Flaw 13: Slot realized PnL is not reset on re-entry after partial exit
Location: _rust_kernel/src/lib.rs lines ~575–600 (ENTER intent handler), specifically slot reset
Nature: State leakage — accumulated PnL from prior trade survives into next cycle
Downstream effect
When an ENTER intent arrives, the Rust kernel resets most slot fields:
slot.trade_id = intent.trade_id.clone();
slot.asset = intent.asset.clone();
slot.side = intent.side.clone();
slot.entry_time = Some(intent.timestamp);
slot.entry_price = 0.0;
slot.size = 0.0;
slot.initial_size = 0.0;
slot.unrealized_pnl = 0.0;
slot.realized_pnl = 0.0; // ← reset to zero
slot.exit_leg_ratios = ...;
slot.active_leg_index = 0;
slot.active_entry_order = None;
slot.active_exit_order = None;
slot.closed = false;
slot.last_event_time = None;
slot.fsm_state = TradeStage::ORDER_REQUESTED;
slot.realized_pnl = 0.0 is explicitly set — correct for a fresh trade.
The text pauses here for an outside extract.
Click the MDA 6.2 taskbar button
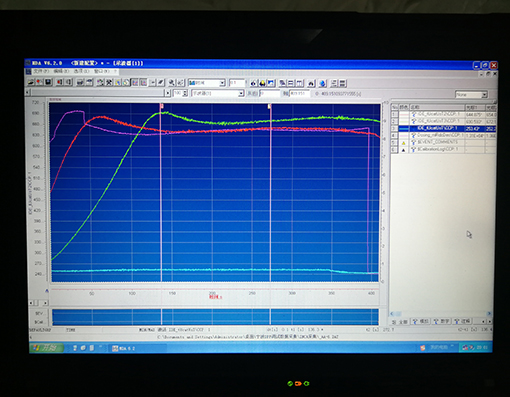Viewport: 510px width, 397px height. coord(138,348)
But recall from Flaw 5 that realized PnL from partial fills (before the terminal close) may not yet have been settled to the account. If the slot accumulates realized PnL during partial fills, then re-enters before the final settle happens, the in-flight PnL is zeroed without being settled.
This is actually the correct behavior because:
- All MARKET-order fills settle immediately (they arrive as FULL_FILL and transition to CLOSED in one shot)
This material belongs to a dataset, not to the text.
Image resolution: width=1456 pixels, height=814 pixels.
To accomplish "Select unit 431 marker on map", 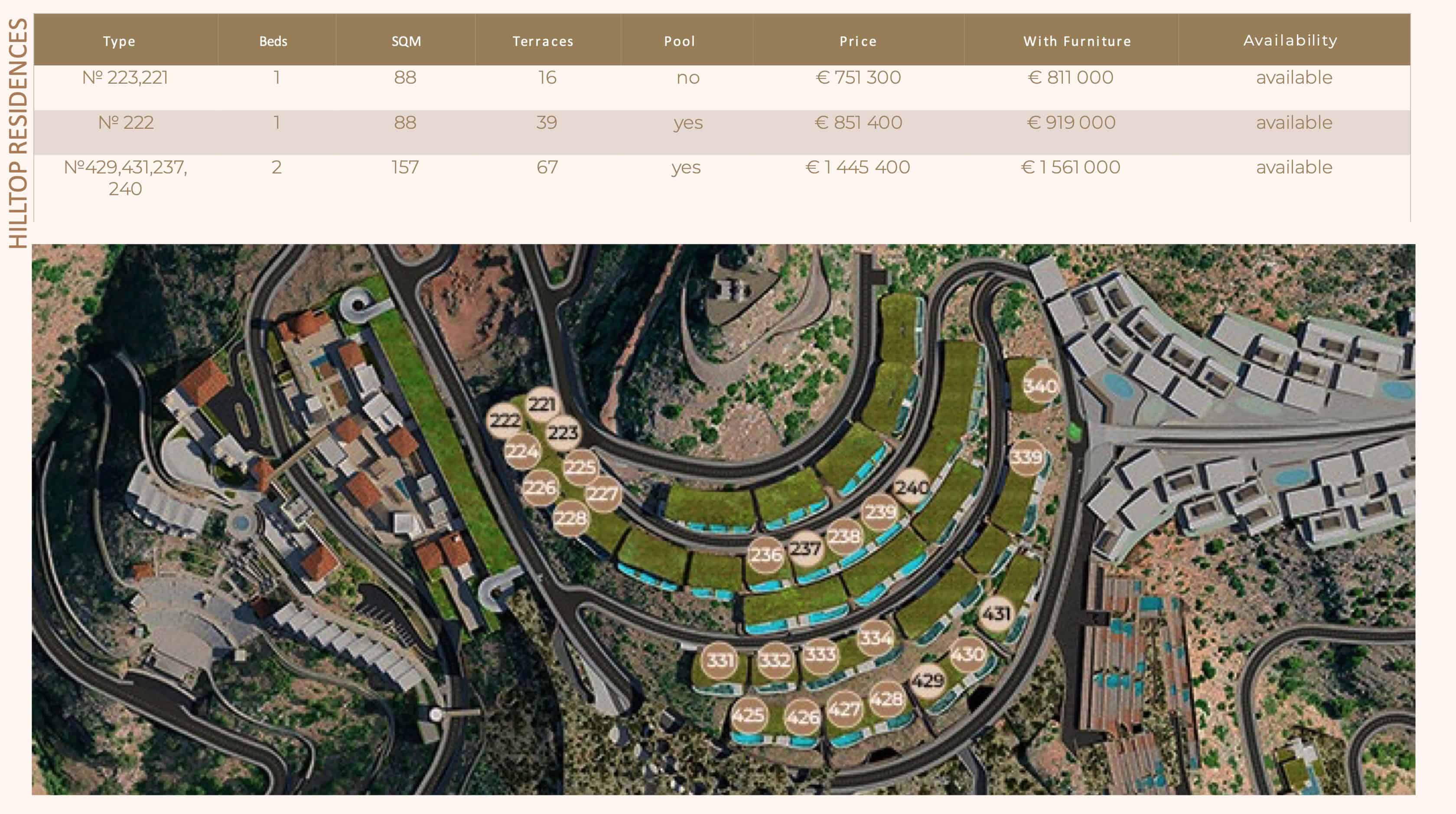I will (x=996, y=613).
- For LIMIT orders that partially fill, the re-entry scenario is impossible because the slot isn't IDLE — it can't accept a new ENTER until the position is fully closed
- The slot CAN re-enter after a full close, and by then all PnL has been settled
So this is a latent rather than active flaw. It would manifest if:
- A LIMIT order partially fills (PnL on slot, not settled)
- The remaining limit is cancelled
- The slot's
consume_exit_leg()leaves the slot in POSITION_OPEN withsize > 0and!closedbut no active orders - Another ENTER arrives — but the Rust kernel rejects it because
!slot.is_free()
So the slot design prevents this from happening accidentally. The flaw is that if a future code path bypasses the is_free() check (e.g., a force-enter feature), the unreleased PnL would be silently zeroed.
Why it's not caught
The scenario can't happen with the current FSM. All fills eventually reach CLOSED, which triggers settle. No test forces an entry on a non-free slot.
Fix strategy
Add an explicit assertion or sentinel in the ENTER handler:
if slot.realized_pnl.abs() > 1e-10 {
// Log warning: unsynchronized PnL being discarded
}
Or enforce that settle() is always called before realized_pnl is reset, by moving the settle trigger to the Rust side.
Summary table
| # | Flaw | Layer | Severity | Blocks partial-fill? |
|---|---|---|---|---|
| 1 | Entry-order cancellation broken | Python + Rust | Critical | Yes — can't cancel resting LIMIT entries |
| 2 | No CANCEL_ACK → IDLE for entry | Rust FSM | Critical | Yes — slot stuck after cancelled entry |
| 3 | Outcome mixes pre/post-venue state | Python bridge | Medium | No |
| 4 | Multi-leg exit double-close | Rust FSM | Low | No |
| 5 | Capital settle only on terminal state | Python bridge | High | Partial — stale capital during partial fills |
| 6 | order_type/limit_price dropped in legacy intent | Python venue | Critical | Yes — LIMIT orders never reach BingX |
| 7 | Mock venue single ratio for entry+exit | Mock venue | Low | No (mock tests only) |
| 8 | Missing price formatting | Adapter | High | Yes — BingX rejects bad price precision |
| 9 | Cancel falls back to trade_id as symbol | Python venue | Medium | No |
| 10 | Event dedup window at 64 | Rust FSM | Low | No |
| 11 | Reconcile has no FSM validation | Rust FSM | Low | No |
| 12 | Outcome transitions incomplete | Python bridge | Medium | No |
| 13 | Unsettled realized PnL on re-entry | Rust FSM | Low | No |
6 critical/high — must be fixed before safe LIMIT order / partial-fill deployment. 4 medium — should be fixed in the same pass to keep hygiene. 3 low — latent; fix opportunistically.